Trecho |

============================================================

O Egito, esse gigante regional – um quarto da população do mundo árabe – mais que qualquer um. Infelizmente talvez, os povos (eles diferentes entre si) são submetidos à regimes concretos distintos e não a uma "republarquia" abstrata. Não dá para especular que "as mesmas coisas devem produzir os mesmos efeitos". Ou será que a redemocratização sul-americana foi o resultado de um contágio? Estímulo, talvez (exceto o pequeno Paraguai, depois da redemocratização do gigante Brasil).
De fato, a Tunísia é um país pequeno. Fica ao lado da Argélia que, no mesmo momento que a Tunísia, viu uma revolta contra o aumento dos preços dos alimentos, que acabou como acabam as revoltas deste tipo: com repressão ou na desistência do aumento. O desenrolar dos fatos tunisianos foi peculiar: um advogado desempregado trabalhava como vendedor ambulante de frutas e legumes. Um dia, um policial confisca seu carrinho, ele se queixa na delegacia, sai de lá humilhado e se imola pelo fogo. A revolta tunisiana começa depois, na repressão que surgiu durante seu enterro, o primeiro dos massacres na Tunísia.

============================================================

Transcreva literalmente a parte do trecho que começa em "O Egito, esse" e termina em "do gigante Brasil).". Os dados não têm nenhuma relação com o trecho.

Dados fornecidos |
============================================================

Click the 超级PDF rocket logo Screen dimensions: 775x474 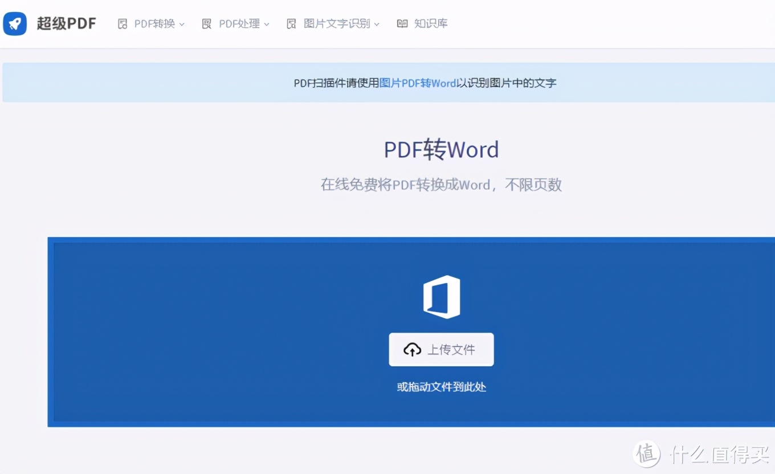tap(15, 23)
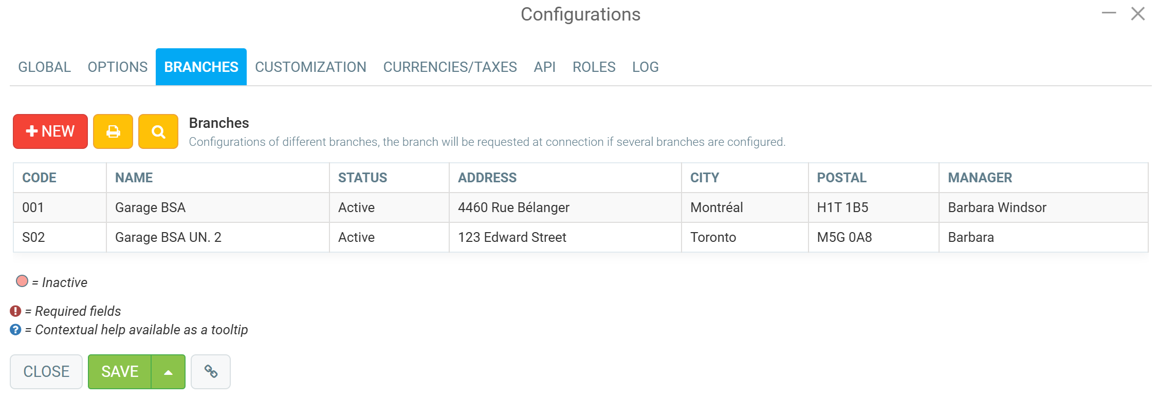Click the red required fields exclamation icon
1158x399 pixels.
[x=16, y=311]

============================================================

Solução completa |
O Egito, esse gigante regional – um quarto da população do mundo árabe – mais que qualquer um. Infelizmente talvez, os povos (eles diferentes entre si) são submetidos à regimes concretos distintos e não a uma "republarquia" abstrata. Não dá para especular que "as mesmas coisas devem produzir os mesmos efeitos". Ou será que a redemocratização sul-americana foi o resultado de um contágio? Estímulo, talvez (exceto o pequeno Paraguai, depois da redemocratização do gigante Brasil).